I suspect that you have missed the point – although you did recognize the fact that monotheism developed in ancient Israel. I would, however, point out that the persistence of asherah worship was not confined Canaanite folk religion, as you say, but was also pervasive throughout Israelite folk religion – which brings me back to my first point. The “Book” religion propagated by prophets, priests and kings represented the educated, literate, male elite and not the folk religion of the masses; which is as true today in Catholicism as it was then in the YHWH cult of ancient Israel.
Ian, like Kyle in the comments on the previous post, has correctly pointed out that I “missed the point” of his essay, which is, essentially, that ““Book” religion propagated by prophets, priests and kings represented the educated, literate, male elite and not the folk religion of the masses; which is as true today in Catholicism as it was then in the YHWH cult of ancient Israel.”
But I still object to the way in which the suggestion is that because later Israelite orthodoxy was driven by an “educated, literate, male elite” (which is, as Kyle points out, a pejorative way of putting it to say the least) its value as authentic and authoritative revelation is, for some reason, to be questioned.
I am reminded of Richard Dawkins’ comment that “the book of Genesis, after all, was not written by any philosopher or scientist of any great wisdom. The book of Genesis was written by tribesmen who had no privileged information at all.”
For Dawkins – who, like Dr Elmer, is a member of an “educated, literate, male, elite” – the fact that Genesis was written by “tribesmen who had no privileged information” (a point which itself is seriously to be questioned) is a reason for not taking the Genesis stories seriously. Dawkins and Elmer may be using different standards, but they are using the same method to question the authenticity of the Scriptures as authoritative revelation.
Which brings me to ask another question: Why, by either Dawkins’ or Elmer’s standards, should we accept the teachings of Jesus of Nazareth as authentic and authoritative revelation?
After all, a good case can be made either for the fact that Jesus was a peasant “who had no privileged information” OR for the fact that Jesus was a member of a “educated, literate, male” who was (if we take his mother’s side of the family) was also a member of the priestly clan centred on Jerusalem. On this last point it is interesting to note, as an aside, that though Jesus critiqued both the Pharisees and the priests, he was, in a way, a member of both.
In any case, why should Jesus be taken any more seriously than the author of Genesis or the authors of the later Jewish scriptures?
The answer, as we all know, is because Jesus was “sent by the Father” and his words are “Spirit and Truth”. In other words, as the Gospel of John testifies with its lists of witnesses to Jesus, Jesus had authority to teach in the name of his Father.
For the same reason, the apostles – who were either, depending on who you are talking about, illiterate fisherman (eg.

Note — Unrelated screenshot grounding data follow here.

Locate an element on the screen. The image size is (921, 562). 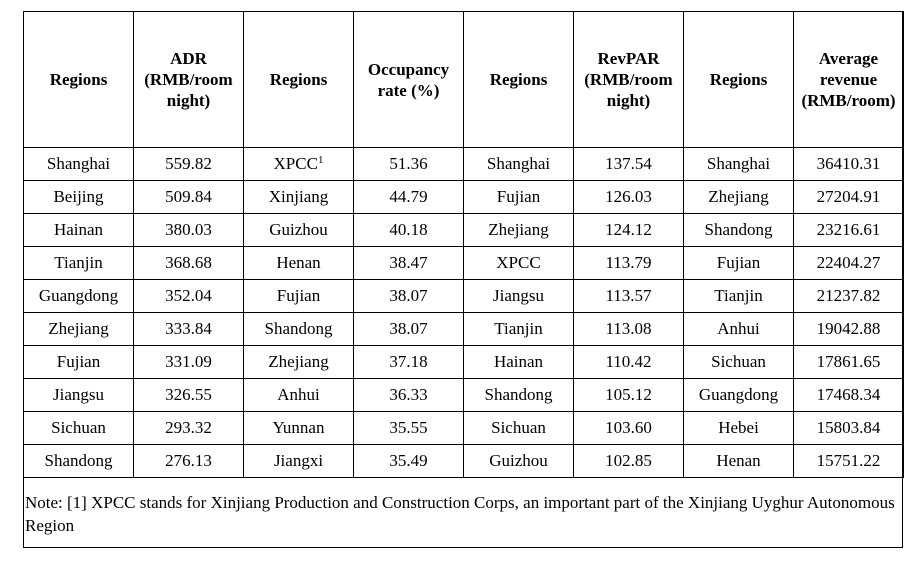
revenue-value-cell: 22404.27 is located at coordinates (848, 263).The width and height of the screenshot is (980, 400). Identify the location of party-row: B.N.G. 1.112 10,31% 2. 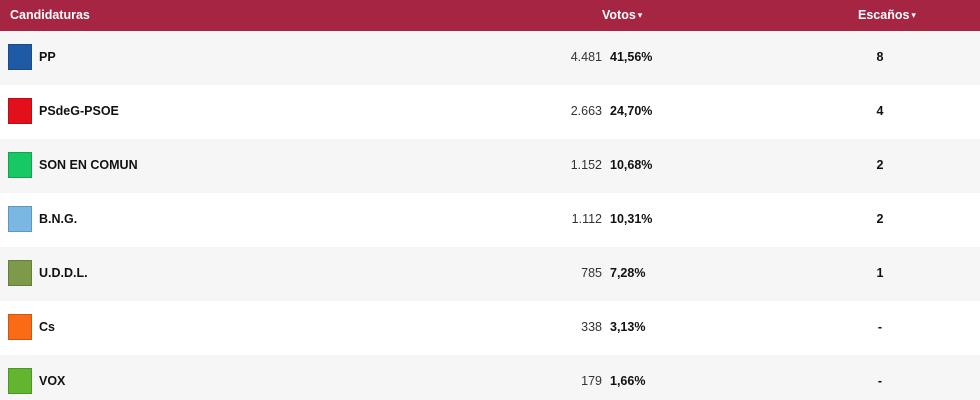
(490, 220).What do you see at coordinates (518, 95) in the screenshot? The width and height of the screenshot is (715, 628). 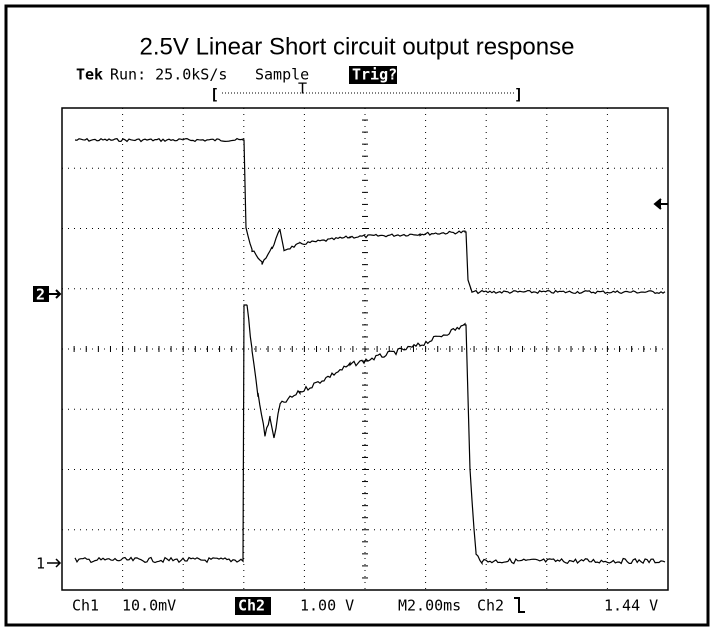 I see `record-close: ]` at bounding box center [518, 95].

Peter) or Jerusalem educated literary elites (eg. Paul) – also taught authoritatively because they were sent by Christ who was sent by the Father and were inspired by the Holy Spirit.
By extension, today’s ecclesiastical magisterium (who, I think, are the real targets of Elmer’s critique) are also an “educated, elite, literate, male, priestly” class (although some of them had their origins in tribal and peasant communities too!). But does this in any way invalidate the authenticity of their teaching? Certainly not. The only question that matters is: are they authorised to teach their “orthodoxy” in the name of God?